Process safety management (PSM) can be a confusing topic with many specialized concepts and unique terms. One of the more complex concepts is the subject of risk and how to reduce process risk to an acceptable level.

For manufacturing facilities, having a PSM program in place requires verification that their hazardous processes are being operated safely. A key requirement is to perform a risk analysis of the process and associated safeguards to determine the probability of a dangerous event occurring. In other words, an operating company must validate the safety of their process. So, how can you reduce risk and ensure your process operates at an acceptable level? Let's find out.

Risk analysis

PSM-required risk analysis can be broken down into three steps:

Step 1: Systematically evaluate the hazards (inherent risks) in operating a given process unit. This is typically done using some sort of process hazard analysis (PHA) with the most common method being a hazard and operability (HAZOP) study. Hazards are identified and individually evaluated to determine the probability (i.e., how frequent) they might occur, along with the severity (i.e., how bad things would be) if the hazard occurs. In most companies, the overall risk is defined as the probability times the severity.

#####

### WHAT THIS TASK INVOLVES
Reproduce the passage on process safety management risk analysis word for word, from "Process safety management" up to and including "an acceptable level.".

#####

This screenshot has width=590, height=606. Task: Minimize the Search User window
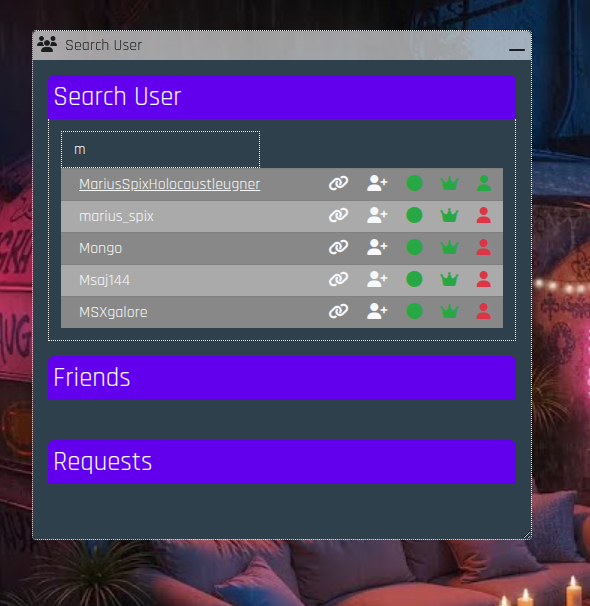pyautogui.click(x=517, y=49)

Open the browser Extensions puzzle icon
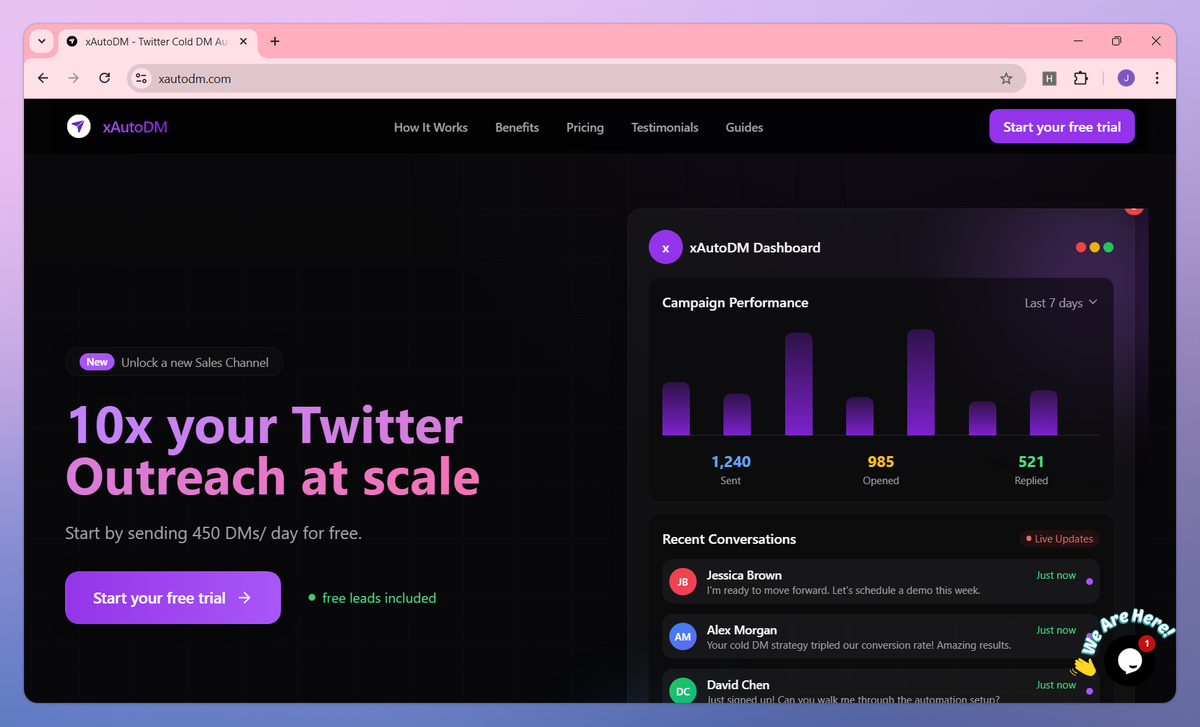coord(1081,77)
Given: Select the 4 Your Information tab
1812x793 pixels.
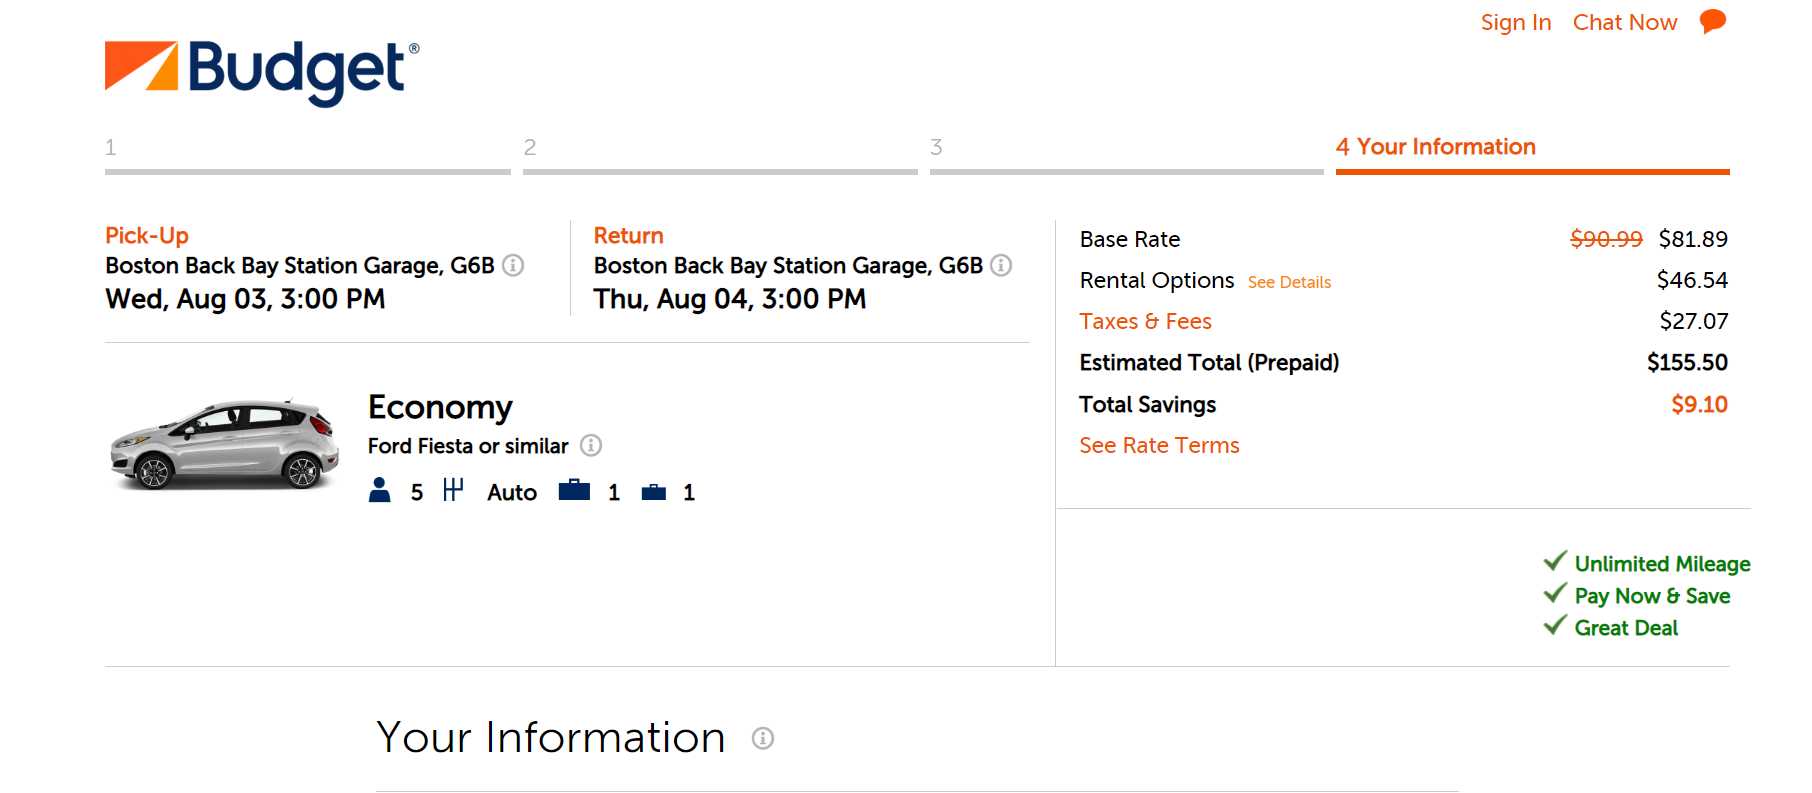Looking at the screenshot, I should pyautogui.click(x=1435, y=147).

#####

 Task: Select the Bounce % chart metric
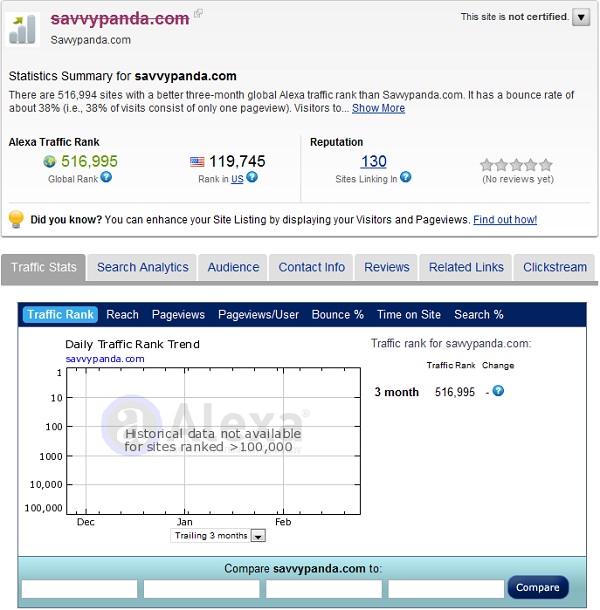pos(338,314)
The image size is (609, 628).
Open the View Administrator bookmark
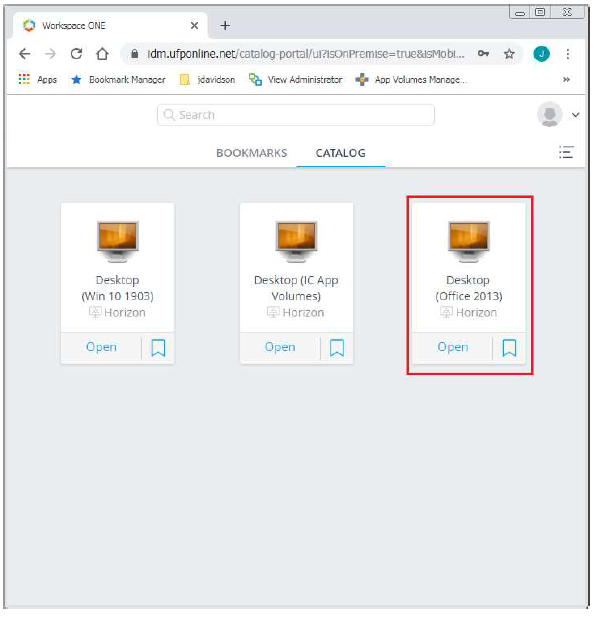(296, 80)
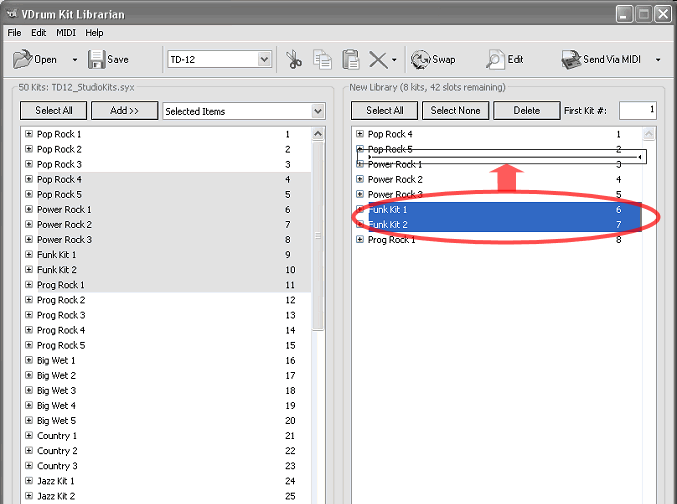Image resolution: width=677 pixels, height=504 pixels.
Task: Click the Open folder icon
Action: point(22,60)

#####

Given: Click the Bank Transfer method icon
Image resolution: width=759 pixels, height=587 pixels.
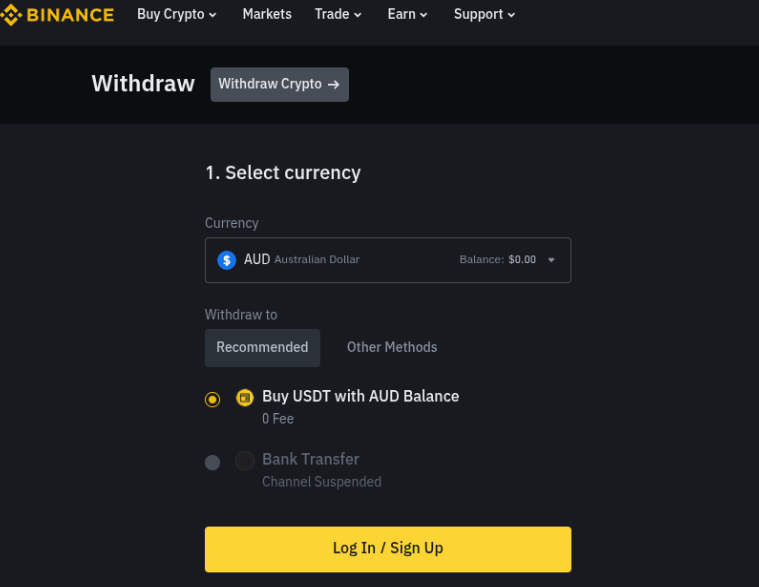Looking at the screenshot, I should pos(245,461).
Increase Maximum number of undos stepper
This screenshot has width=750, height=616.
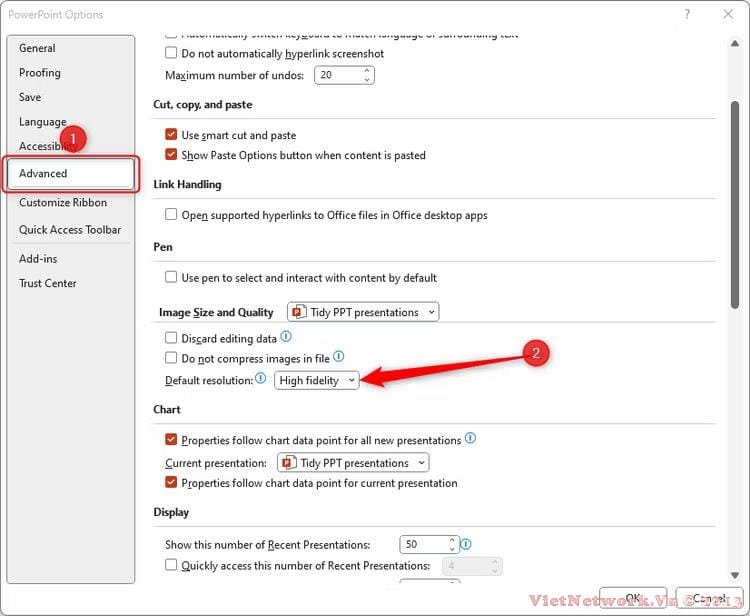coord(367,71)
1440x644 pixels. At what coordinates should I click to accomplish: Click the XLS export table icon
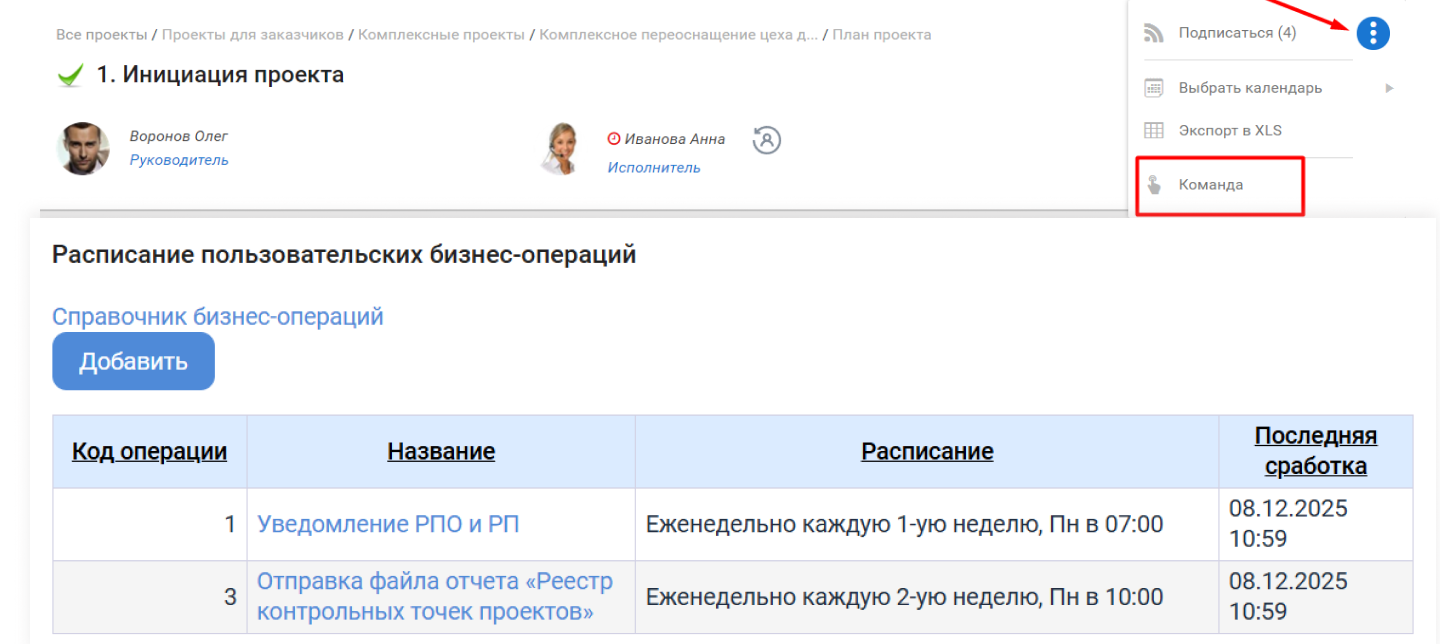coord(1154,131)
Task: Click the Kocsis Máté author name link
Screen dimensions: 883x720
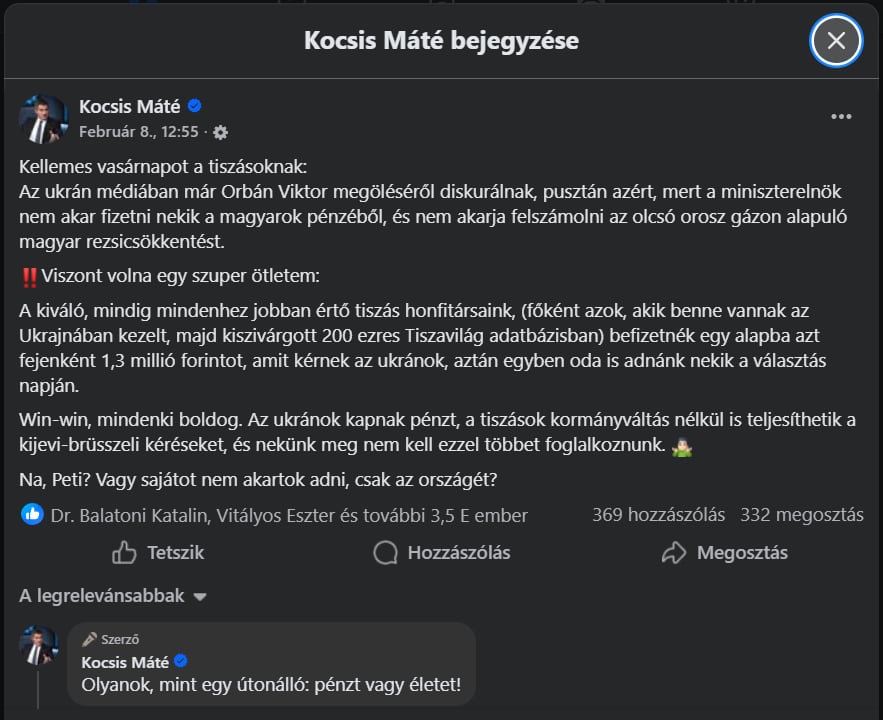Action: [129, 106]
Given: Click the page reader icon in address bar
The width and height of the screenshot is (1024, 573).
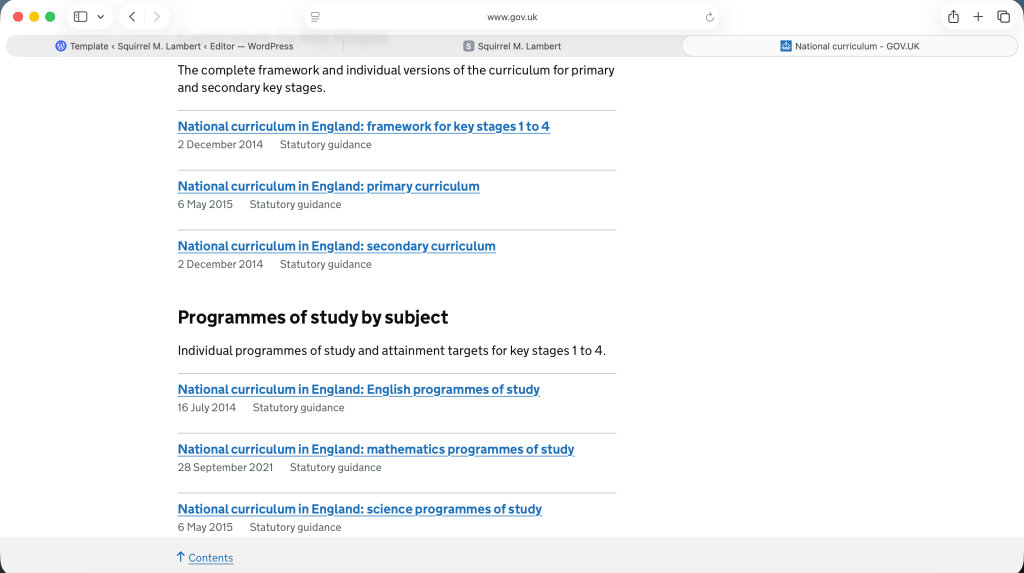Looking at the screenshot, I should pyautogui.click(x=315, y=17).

#####

### SOLUTION TO THIS TASK
Process safety management (PSM) can be a confusing topic with many specialized concepts and unique terms. One of the more complex concepts is the subject of risk and how to reduce process risk to an acceptable level.